A bit of a diversion, but on the whole I think it’s a bad idea to extend the notion of “rape” from sex crimes which are committed without someone’s consent to sex crimes where consent is not an issue. For some reason this practice seems to be confined to the United States; I’m open to correction, but I don’t think other common law jurisdictions follow suit. I wonder if this has something to do with the puritan heritage in American culture?

Indeed. Misleading people is, I believe, the entire point. If you’re a legislator and you want to justify a sentence for a crime that the public might think is too heavy, all you have to do is give it a name that reminds people of a crime everyone agrees is heinous. (See also: the No Electronic Theft Act.)

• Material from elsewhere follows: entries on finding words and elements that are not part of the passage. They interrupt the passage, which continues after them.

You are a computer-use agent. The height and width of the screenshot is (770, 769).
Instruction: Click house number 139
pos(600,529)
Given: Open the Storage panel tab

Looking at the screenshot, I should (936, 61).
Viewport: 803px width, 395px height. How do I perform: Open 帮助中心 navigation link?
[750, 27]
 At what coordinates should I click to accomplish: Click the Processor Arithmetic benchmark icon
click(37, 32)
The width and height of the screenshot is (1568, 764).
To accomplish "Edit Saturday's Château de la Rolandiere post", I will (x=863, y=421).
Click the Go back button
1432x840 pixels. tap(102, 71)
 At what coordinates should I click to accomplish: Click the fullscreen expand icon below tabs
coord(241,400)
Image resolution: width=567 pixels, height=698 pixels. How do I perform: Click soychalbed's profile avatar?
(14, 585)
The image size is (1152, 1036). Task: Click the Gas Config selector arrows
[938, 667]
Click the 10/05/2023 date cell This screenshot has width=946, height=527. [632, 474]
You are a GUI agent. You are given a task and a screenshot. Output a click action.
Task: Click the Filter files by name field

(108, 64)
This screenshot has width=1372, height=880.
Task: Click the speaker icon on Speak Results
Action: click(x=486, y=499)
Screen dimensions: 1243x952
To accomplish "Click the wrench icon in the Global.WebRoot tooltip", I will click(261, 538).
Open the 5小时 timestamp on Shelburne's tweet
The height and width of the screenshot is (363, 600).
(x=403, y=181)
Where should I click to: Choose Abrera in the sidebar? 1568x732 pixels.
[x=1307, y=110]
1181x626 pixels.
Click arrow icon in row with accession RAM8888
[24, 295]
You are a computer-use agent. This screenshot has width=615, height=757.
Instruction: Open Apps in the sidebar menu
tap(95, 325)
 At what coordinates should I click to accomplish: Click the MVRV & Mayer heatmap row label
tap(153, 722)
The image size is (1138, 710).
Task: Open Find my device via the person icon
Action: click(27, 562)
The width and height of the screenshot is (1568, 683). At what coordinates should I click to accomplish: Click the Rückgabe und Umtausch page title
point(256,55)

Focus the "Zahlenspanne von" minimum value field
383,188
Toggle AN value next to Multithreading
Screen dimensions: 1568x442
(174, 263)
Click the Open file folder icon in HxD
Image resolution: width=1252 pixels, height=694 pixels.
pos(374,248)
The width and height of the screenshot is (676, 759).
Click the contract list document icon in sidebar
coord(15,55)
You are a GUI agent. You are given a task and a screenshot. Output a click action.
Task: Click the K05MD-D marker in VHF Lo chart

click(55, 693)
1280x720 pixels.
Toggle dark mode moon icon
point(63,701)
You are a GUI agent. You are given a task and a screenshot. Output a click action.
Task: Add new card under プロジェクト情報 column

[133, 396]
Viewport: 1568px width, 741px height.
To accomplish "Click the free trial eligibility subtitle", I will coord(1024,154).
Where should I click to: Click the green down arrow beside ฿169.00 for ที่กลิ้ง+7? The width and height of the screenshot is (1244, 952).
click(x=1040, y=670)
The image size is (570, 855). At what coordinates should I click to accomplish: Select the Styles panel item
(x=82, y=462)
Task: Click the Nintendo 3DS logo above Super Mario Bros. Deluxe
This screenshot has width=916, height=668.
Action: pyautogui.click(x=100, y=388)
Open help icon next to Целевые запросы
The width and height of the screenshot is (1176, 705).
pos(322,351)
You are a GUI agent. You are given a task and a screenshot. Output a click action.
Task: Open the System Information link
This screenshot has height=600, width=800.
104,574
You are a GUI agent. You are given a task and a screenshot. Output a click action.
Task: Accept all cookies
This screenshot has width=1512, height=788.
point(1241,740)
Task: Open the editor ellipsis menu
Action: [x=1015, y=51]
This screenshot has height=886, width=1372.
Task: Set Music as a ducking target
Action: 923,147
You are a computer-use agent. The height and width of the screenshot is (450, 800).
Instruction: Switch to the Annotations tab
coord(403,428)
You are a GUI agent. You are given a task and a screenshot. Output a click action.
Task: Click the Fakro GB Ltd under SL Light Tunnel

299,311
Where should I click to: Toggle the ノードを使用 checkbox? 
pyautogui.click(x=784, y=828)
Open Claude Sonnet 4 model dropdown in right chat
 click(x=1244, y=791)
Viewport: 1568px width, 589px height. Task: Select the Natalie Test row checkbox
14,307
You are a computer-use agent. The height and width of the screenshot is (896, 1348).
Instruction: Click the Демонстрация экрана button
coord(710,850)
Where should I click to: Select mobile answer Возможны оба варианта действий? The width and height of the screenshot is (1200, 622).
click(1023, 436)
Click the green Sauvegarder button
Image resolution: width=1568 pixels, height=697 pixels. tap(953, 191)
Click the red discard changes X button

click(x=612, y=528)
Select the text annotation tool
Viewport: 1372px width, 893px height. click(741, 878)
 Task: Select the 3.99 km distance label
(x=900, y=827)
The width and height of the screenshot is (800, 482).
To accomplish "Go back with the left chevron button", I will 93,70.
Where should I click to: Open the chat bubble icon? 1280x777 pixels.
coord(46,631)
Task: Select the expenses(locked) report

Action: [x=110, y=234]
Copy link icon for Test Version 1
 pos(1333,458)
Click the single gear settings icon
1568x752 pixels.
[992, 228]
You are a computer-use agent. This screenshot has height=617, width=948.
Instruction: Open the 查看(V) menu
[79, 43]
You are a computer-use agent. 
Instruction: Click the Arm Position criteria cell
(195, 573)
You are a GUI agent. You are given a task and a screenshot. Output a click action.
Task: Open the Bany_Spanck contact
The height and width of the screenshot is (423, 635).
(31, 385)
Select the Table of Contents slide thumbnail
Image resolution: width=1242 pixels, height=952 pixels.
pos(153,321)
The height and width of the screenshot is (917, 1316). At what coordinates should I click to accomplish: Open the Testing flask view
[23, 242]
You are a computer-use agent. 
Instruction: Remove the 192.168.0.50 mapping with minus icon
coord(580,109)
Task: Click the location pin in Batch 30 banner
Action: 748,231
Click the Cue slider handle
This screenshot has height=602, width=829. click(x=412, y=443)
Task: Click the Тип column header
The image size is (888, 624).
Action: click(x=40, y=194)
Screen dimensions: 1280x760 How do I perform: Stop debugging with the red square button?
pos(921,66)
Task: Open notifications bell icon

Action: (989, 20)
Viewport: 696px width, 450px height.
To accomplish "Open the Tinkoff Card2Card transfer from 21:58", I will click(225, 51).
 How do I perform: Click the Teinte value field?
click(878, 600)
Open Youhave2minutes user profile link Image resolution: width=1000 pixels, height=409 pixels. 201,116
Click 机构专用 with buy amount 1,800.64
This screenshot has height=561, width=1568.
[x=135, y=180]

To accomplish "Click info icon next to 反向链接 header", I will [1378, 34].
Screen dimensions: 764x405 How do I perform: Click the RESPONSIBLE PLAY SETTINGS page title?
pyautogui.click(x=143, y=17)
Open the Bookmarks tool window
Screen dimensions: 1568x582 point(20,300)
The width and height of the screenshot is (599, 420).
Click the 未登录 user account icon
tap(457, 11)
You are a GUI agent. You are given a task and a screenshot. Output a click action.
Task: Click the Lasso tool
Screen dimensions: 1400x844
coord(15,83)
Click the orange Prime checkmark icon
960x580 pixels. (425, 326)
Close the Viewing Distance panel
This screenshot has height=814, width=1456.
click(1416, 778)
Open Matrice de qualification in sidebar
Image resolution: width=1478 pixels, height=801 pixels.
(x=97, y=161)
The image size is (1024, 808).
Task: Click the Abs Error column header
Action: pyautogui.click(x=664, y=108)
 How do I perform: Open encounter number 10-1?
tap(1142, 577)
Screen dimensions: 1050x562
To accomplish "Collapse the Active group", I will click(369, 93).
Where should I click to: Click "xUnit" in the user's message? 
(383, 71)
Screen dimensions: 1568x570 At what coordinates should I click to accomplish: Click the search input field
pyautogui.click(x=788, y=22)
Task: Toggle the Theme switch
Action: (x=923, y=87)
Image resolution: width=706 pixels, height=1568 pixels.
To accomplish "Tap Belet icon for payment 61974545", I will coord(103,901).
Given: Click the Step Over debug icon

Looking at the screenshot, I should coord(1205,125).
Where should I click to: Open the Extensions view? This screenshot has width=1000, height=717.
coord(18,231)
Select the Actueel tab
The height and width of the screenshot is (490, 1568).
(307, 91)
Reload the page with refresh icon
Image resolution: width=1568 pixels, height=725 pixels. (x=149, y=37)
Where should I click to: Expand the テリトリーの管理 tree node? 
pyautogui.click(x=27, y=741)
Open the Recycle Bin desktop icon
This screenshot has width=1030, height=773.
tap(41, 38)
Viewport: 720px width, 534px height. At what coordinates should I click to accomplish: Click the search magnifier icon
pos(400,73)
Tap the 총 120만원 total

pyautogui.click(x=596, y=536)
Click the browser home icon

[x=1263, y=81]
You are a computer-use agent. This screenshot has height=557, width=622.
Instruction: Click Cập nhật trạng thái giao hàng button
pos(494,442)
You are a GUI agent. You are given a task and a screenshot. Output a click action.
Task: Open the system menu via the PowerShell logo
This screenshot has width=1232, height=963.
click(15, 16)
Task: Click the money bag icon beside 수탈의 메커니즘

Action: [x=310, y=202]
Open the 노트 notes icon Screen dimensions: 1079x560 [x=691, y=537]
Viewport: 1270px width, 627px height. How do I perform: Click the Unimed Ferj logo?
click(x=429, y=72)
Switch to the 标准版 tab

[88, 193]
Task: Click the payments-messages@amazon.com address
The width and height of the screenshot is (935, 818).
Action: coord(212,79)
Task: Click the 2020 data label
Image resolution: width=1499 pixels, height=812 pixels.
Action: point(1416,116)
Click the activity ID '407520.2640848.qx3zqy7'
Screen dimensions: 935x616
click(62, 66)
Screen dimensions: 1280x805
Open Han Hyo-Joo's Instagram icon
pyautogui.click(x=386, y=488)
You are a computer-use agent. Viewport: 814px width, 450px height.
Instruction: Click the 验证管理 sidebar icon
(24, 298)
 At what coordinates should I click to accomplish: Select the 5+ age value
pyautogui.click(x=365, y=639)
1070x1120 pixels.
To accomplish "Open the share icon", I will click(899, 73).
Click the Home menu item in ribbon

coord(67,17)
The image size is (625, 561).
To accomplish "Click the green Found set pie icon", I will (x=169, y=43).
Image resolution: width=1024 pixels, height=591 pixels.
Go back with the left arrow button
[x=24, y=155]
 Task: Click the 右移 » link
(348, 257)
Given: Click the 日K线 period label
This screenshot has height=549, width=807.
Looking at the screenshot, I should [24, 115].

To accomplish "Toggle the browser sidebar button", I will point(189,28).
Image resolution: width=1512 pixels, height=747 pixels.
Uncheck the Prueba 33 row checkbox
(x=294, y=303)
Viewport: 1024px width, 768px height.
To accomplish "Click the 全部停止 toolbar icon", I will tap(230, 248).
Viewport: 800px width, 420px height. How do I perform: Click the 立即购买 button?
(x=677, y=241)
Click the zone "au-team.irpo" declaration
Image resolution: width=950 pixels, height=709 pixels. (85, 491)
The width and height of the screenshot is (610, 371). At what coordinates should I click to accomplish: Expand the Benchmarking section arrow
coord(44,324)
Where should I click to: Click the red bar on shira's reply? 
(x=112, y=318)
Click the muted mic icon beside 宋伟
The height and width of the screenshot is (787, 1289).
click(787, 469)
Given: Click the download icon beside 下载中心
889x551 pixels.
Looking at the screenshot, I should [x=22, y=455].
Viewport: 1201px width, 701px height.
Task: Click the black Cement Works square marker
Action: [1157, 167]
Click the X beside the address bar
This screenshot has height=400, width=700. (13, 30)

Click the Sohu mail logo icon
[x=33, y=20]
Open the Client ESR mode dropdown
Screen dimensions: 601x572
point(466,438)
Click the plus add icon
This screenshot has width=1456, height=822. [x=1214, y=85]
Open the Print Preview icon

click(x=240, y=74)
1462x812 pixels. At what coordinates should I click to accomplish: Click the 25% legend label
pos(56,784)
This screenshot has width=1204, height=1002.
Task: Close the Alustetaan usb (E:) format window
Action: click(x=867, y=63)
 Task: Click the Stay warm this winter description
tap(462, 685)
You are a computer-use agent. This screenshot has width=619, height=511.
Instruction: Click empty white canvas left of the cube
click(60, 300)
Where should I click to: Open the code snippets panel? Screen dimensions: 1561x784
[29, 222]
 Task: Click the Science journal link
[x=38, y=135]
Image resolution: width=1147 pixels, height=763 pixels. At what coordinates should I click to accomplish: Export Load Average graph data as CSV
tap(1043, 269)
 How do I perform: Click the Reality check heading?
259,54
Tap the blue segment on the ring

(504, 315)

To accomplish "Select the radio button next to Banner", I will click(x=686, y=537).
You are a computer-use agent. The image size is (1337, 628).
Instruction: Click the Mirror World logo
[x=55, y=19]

The OP is right to question the article, not just because Marcus Dixon wasn’t convicted of rape, but also because he wasn’t even charged with rape. He was charged with a different crime that has a confusingly similar name.

Not in this case, I think. Dixon was convicted of misdemeanour statutory rape. He received no sentence for that crime and did not appeal his conviction, which still stands. He was also convicted of child molestation, and received the (statutory minimum) sentence of ten years. It is that conviction which he successfully appealed.

So, here, the crime labelled “rape” did not carry a heavy sentence. The crime with the “child” label did, but there is some justification for the label; the age of the victim was an important element of the crime, whereas consent or lack of it is not an element of the crime of misdemeanour statutory rape.